(Provided passage)

[OpenIndiana-discuss] Crossbow performance & bit rot

Lou Picciano loupicciano at comcast.net
Fri Jan 20 13:53:12 UTC 2012


Yes, Jason, now that James has mentioned the 'Interrupt Storm' matter... 

You've piqued my interest. Any chance you're having all these problems on a SandyBridge system? Would love to hear more. In our case, we'd seen interrupt faults rising into the _multiple millions_, over a 5-second interval, before all hell started breaking loose. Though our (latest series of) problems were not network-related, they may be responsible for problems with ZFS.

(End Provided passage)
(Listed records)

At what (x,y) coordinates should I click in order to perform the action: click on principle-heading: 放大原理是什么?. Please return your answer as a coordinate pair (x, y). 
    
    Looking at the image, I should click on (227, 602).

(End Listed records)
(Listed records)

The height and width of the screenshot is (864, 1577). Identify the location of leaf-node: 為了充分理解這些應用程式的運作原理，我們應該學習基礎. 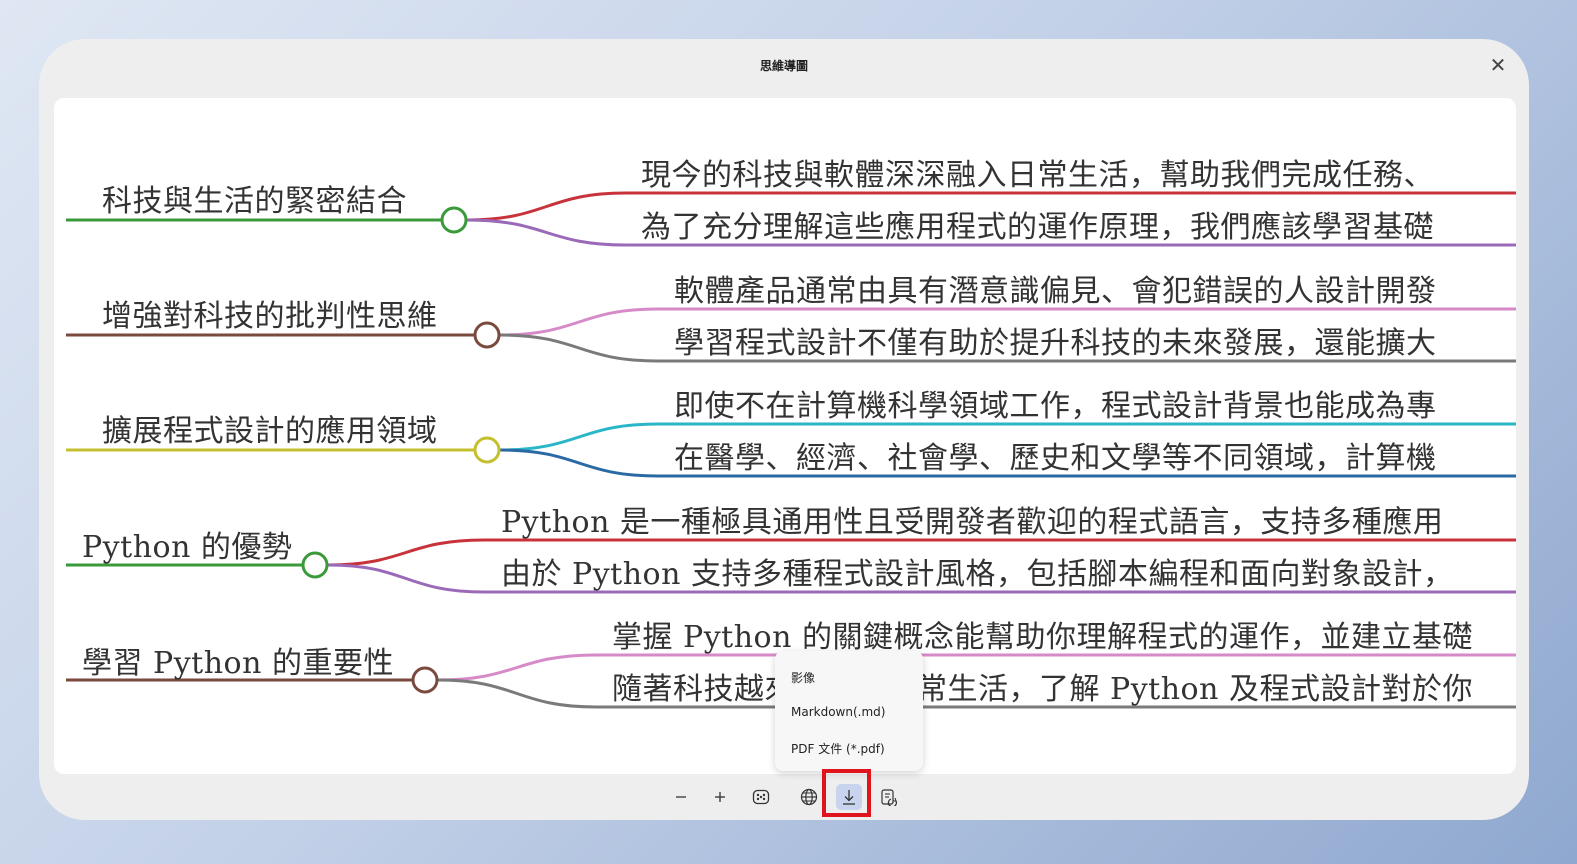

(End Listed records)

Output the stretch of the OpenIndiana interrupt post from "Yes, Jason, now" through "problems with ZFS.", copied word for word.

Yes, Jason, now that James has mentioned the 'Interrupt Storm' matter... 

You've piqued my interest. Any chance you're having all these problems on a SandyBridge system? Would love to hear more. In our case, we'd seen interrupt faults rising into the _multiple millions_, over a 5-second interval, before all hell started breaking loose. Though our (latest series of) problems were not network-related, they may be responsible for problems with ZFS.